Piperacillin in the newborn infant. A clinical and pharmacologic study

1986 
: The study involved 70 neonates born at 27 to 48 weeks of pregnancy (mean: 34.2 weeks) and weighing between 840 and 4350 g (mean: 1860 g). In every case piperacillin was combined with an aminoglycoside. The infants were treated for materno-foetal infection (14), post-partum infection (19), enterocolitis (18, surgical in 9 cases) and other post-operative infections (19). The antibiotic combination was given prophylactically in 2 cases. Fifty micro-organisms were isolated in 39 patients: 24 from blood (hemoculture), 2 from CSF, 24 from multiple peripheral samples. There were 13 Gram-positive organisms (Streptococcus B, D, A, Listeria spp.) and 37 Gram-negative organisms (E. coli 14, Klebsiella spp. 10, Enterobacter spp. 6). Clinical and bacteriological cure was obtained in 67 patients. Three failures were recorded, with resistance to treatment of Klebsiella pneumoniae and emergence (at hemoculture) of Klebsiella oxytoca under treatment in one patient and of Enterobacter cloacae in another patient.
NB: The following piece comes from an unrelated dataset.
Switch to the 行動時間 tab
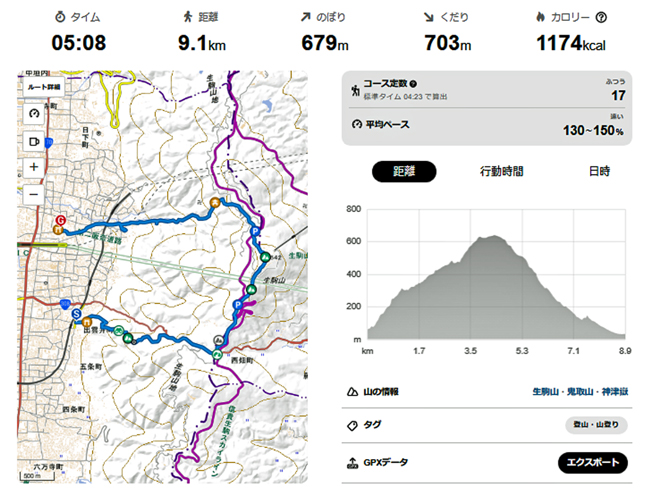 coord(502,171)
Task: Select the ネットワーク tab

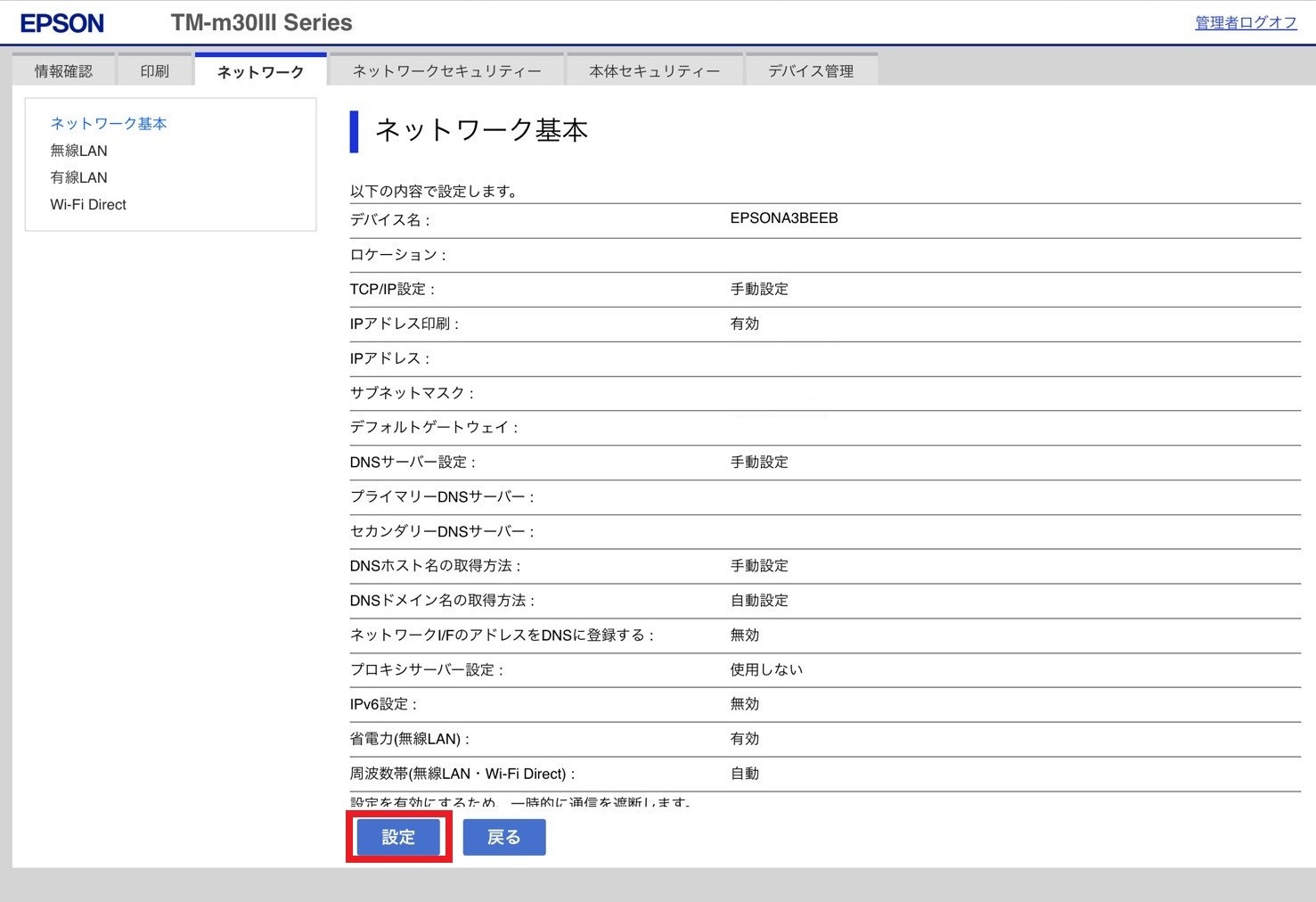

A pharmacokinetic study was performed in 47 neonates. Piperacillin (75 mg/kg per dose) was given twice a day until the 8th day post-partum and three times a day subsequently. The antibiotic was administered either by 30-min infusions or by intravenous or intramuscular injections; 124 serum level measurements were carried out at peak and/or residual level. In 44 infants with normal renal and hepatic function the mean residual level was 23 micrograms/ml (range: 7-100 micrograms/ml) and the mean peak level was 119 micrograms/ml (range: 47-278 micrograms/ml). No local or systemic side-effect was noted, and there was no evidence of toxicity.